### [The task]
From the entries below, return exactly the lines beginning at the one that contains "Viewport: 446px width, 280px" and ending at the one that contains "This screenshot has height=139, width=205.", both of them included, and only those lines.

### [Dataset]
★ ★ ★ ★
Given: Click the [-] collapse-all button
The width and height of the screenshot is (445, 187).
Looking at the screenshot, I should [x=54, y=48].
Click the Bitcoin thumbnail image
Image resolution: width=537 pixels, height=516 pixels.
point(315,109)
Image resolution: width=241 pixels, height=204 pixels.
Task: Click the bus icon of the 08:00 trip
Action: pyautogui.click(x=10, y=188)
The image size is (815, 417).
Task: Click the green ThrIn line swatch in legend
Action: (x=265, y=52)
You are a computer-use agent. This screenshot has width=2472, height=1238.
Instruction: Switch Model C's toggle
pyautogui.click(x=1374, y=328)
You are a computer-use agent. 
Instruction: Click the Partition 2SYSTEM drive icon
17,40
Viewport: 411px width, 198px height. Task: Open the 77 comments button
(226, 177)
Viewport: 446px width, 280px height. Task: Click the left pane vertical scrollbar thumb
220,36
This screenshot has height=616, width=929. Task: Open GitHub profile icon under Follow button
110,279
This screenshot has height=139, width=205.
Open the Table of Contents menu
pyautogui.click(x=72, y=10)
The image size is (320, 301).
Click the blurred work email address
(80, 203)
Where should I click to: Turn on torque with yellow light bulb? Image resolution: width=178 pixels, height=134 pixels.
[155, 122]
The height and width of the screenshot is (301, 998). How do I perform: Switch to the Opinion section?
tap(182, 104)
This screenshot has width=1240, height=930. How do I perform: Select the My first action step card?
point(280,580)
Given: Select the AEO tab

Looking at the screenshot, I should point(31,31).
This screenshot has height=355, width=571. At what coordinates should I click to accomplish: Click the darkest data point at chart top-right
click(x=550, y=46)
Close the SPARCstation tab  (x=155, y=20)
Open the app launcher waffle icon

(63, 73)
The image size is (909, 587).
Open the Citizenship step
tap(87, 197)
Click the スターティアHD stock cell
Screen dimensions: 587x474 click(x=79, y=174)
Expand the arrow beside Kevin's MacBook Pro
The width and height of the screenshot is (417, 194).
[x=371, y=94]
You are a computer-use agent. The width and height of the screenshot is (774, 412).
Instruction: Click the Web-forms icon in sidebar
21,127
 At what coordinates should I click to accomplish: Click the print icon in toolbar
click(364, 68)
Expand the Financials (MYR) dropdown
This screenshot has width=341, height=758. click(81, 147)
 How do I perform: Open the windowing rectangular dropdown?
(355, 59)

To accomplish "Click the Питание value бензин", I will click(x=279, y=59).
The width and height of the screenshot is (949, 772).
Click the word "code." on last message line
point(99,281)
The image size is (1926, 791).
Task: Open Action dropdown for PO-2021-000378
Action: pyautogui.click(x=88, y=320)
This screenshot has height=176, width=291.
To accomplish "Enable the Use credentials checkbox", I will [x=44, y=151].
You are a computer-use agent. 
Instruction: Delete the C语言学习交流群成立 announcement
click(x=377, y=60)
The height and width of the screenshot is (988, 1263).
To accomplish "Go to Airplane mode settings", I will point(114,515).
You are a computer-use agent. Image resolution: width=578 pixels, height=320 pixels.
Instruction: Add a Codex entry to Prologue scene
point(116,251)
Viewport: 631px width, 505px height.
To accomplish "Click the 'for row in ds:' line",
★ ★ ★ ★
### [Exercise solution]
Viewport: 446px width, 280px height. Task: Click the left pane vertical scrollbar thumb
220,36
This screenshot has height=616, width=929. Task: Open GitHub profile icon under Follow button
110,279
This screenshot has height=139, width=205.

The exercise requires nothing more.